There is slightly more oversight in that another mentor often also has commit access but they can’t and don’t review everything.
deleted by creator
Yeah, Flatpak was never meant to be a security mechanism. It is a convenient way to add security to userland though.
In addition to own new code, bundled copies of libraries in packages introduces net new attack surface which isn’t patched via the regular distribution security patch process. The image decoding lib that allows remote code execution now exists in flatpaks independently from the one in /lib. Every flatpak vendor that contains it has to build and ship their own patched version of it. This is even more valid for any other libraries flatpaks include that don’t exist on the system. The most widely used Linux OSes come with security patching processes, expectations and sometimes guarantees. This new attack surface breaks those and the solution is security sandboxing. This approach has been proven in mobile app packaging and distribution systems. Android is a great example where apps are not trusted by default and vulnerable ones rarely cause collateral damage on otherwise up-to-date Android systems. This is an objective problem with the out-of-band distribution model allowed by flatpak and snap or any similar system, whether you care about it or not personally. It’s a well understood tradeoff in software development. It has to be addressed as adoption grows or we risk reducing Linux security to the levels of Windows where apps regularly bundle dependencies with no sandboxing whatsoever.
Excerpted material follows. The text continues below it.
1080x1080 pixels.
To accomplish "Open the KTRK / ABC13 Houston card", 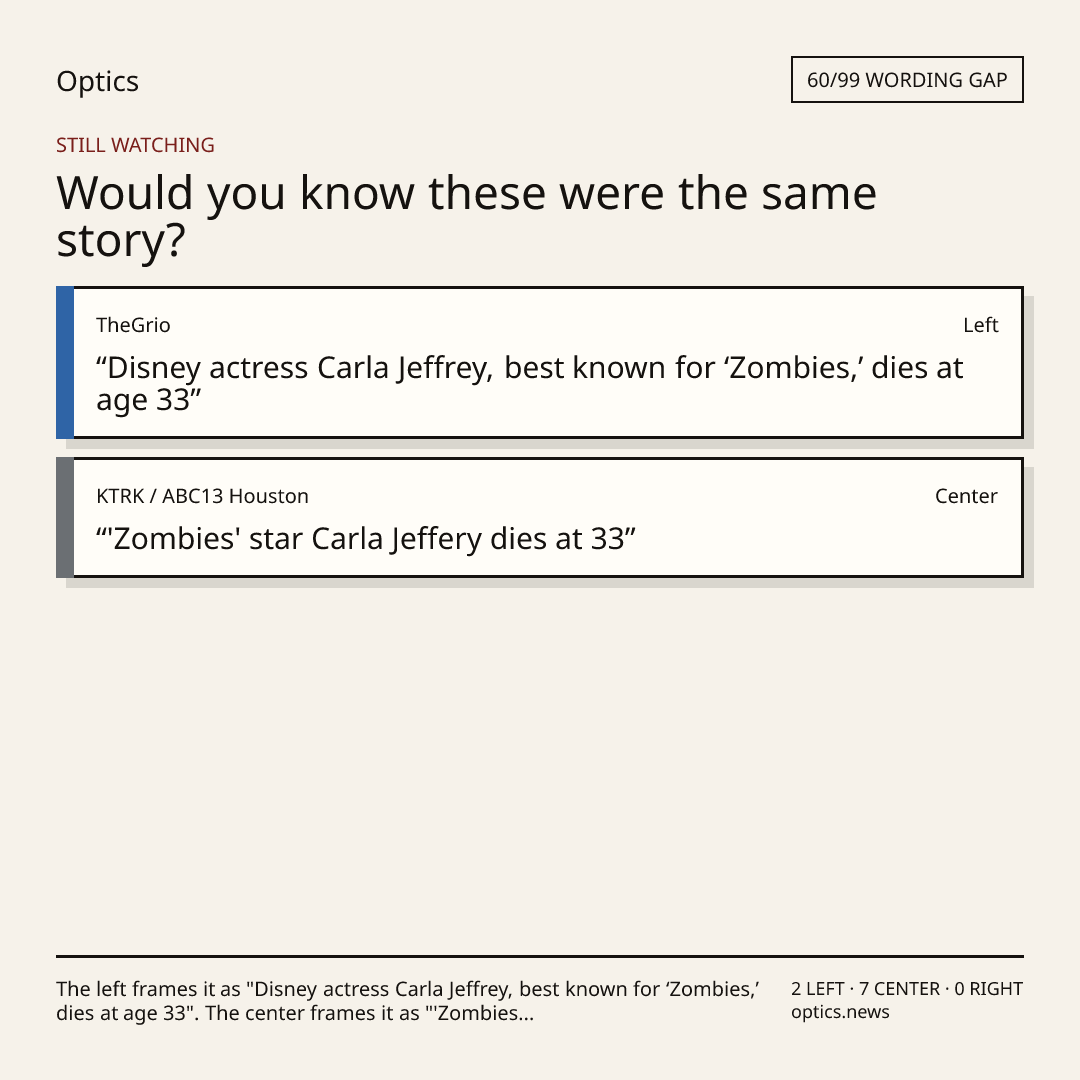I will tap(540, 517).
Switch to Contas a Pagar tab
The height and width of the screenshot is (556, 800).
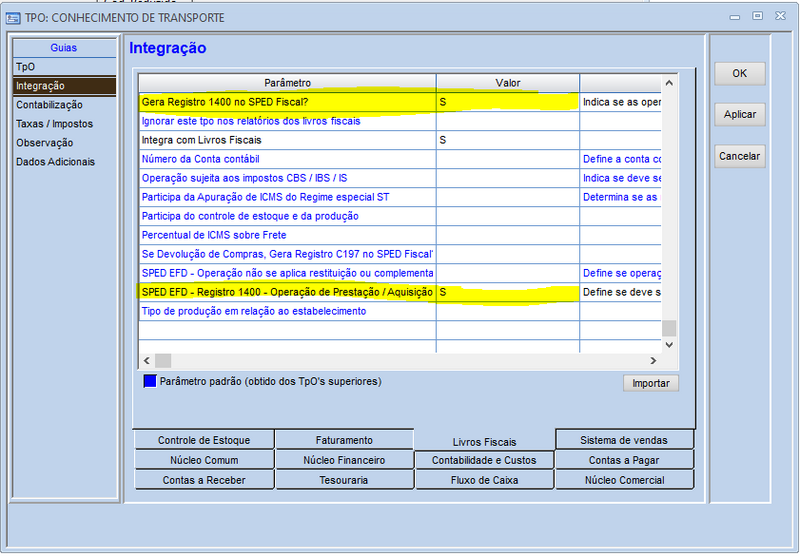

So who’s that? Flathub and Fedora, the latter of who automate the Flatpak builds from distro packages anyway.
If you’re using a smaller distro which is not backed by a huge security team then this is probably an advantage of using Flatpak, not a negative.
Can the Fedora Flatpaks be browsed and downloaded for other distros?
Yes. All Flatpak apps can be used on any distro.
I’m using the Fedora Flatpak Firefox on Debian, because Fedora’s Flatpak runtime supports Kerberos authentication, the Flathub runtime doesn’t.
All Flatpaks are portable. There is no reason to use their repo usually though as Flathub often has more up to date, featureful, or upstream maintained versions instead.